To finance its expansion and growth, the South African e-health startup Zoie Health has raised a pre-seed extension funding round.

Zoie Health is an all-encompassing digital wellness platform created by and for women. It provides resources, a community of women to support one another through healthcare seasons, virtual consultations, at-home consultations, medication subscriptions, and other services.

By effectively utilizing network effects, relatability, and belonging, the startup currently provides services to more than 5,000 members with an 80 percent subscriber retention rate. Additionally, it has already signed up 50 health professionals, and after receiving funding from 4DX Ventures and E Squared Investments, it is now planning further expansion.
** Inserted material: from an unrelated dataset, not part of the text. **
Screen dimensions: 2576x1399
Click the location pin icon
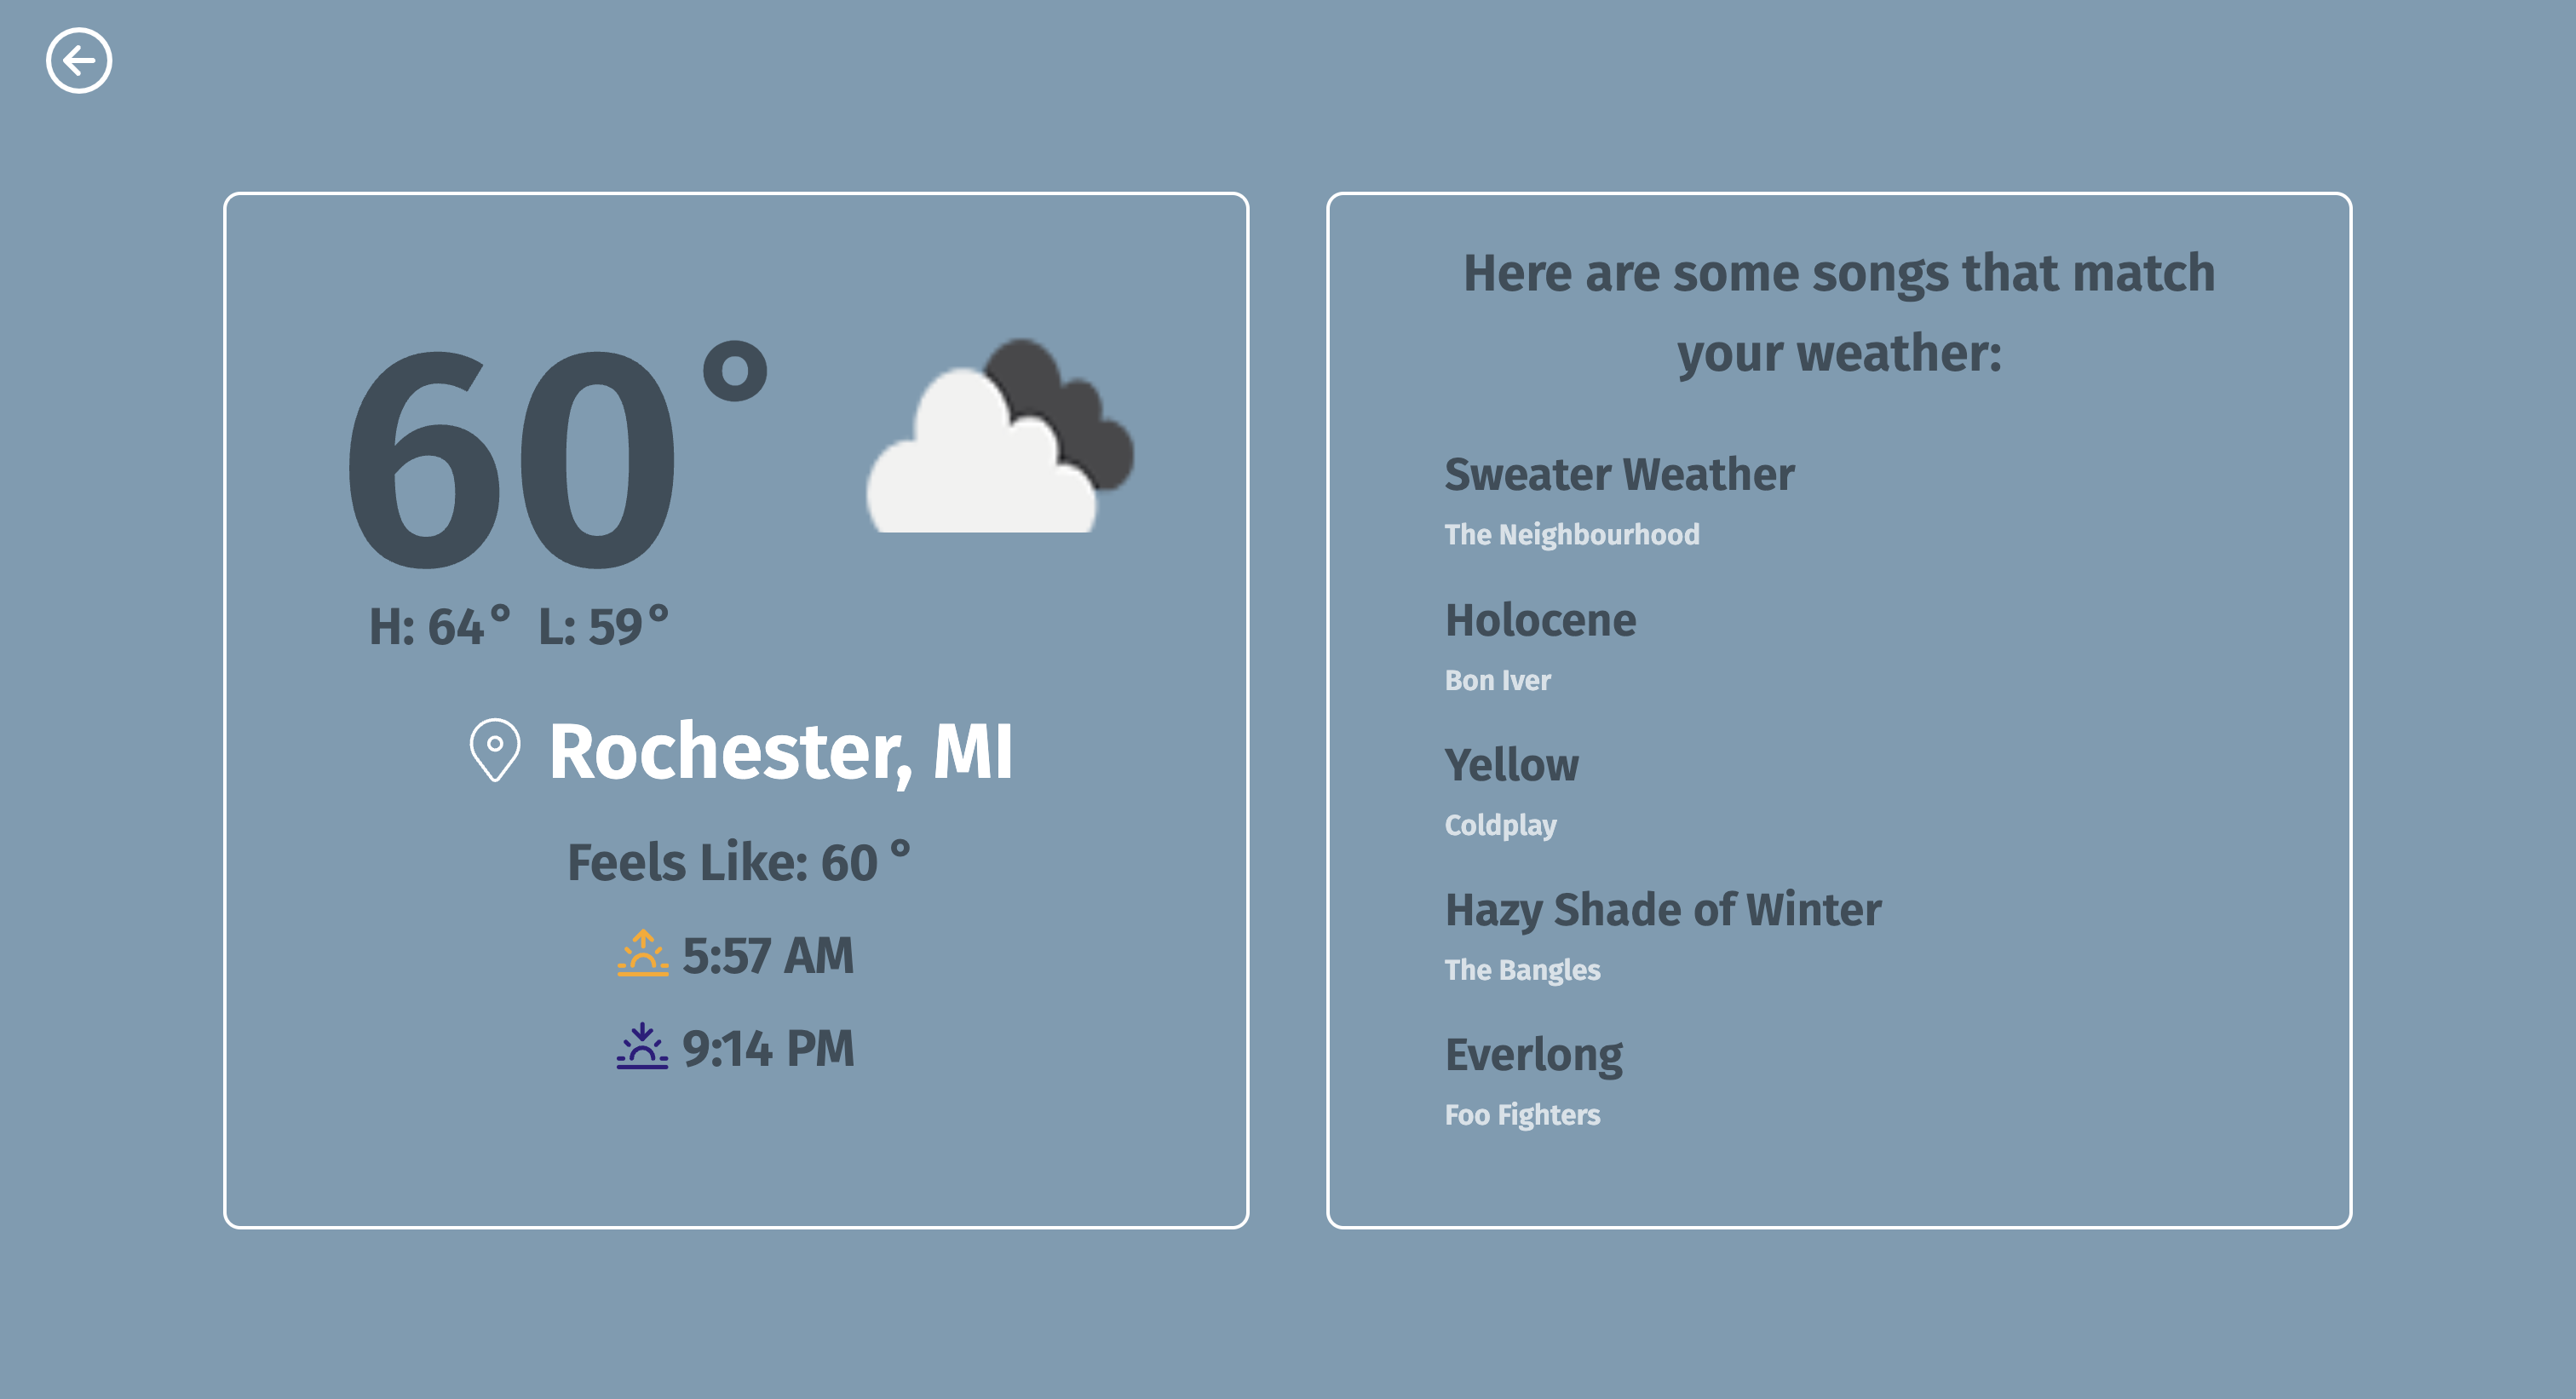[x=495, y=750]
With the funding, Zoie Health hopes to expand into more African nations and grow as the continent’s first digital women’s health clinic.

“We believe that our offering has great potential to scale, and we will be looking to expand to other African emerging markets in the SADC region, and Kenya and Nigeria,” said Thato Schermer, Zoie Health’s co-founder and CEO.

Gladwyn Leeuw, chief investment officer at E Squared, noted that the founding team of Zoie Health was entirely composed of black women and had a wealth of industry knowledge.

“This formidable team is building a high-impact tech solution that we believe will be a tremendous addition to our portfolio of companies from a values alignment and returns standpoint. The deal is an extension of E Squared’s initial funding and entrepreneurial support through the E Squared Pathways facility,” he said.

“Through this deal, we hope to back digital innovation in women’s health care and put quality affordable health care in the hands of working-class women. We believe that the digital component will make traditionally hard-to-reach services more accessible and provide a viable alternative to those that cannot afford to miss work or stand for hours in long queues at government clinics or who find accessing private sector healthcare prohibitively expensive.”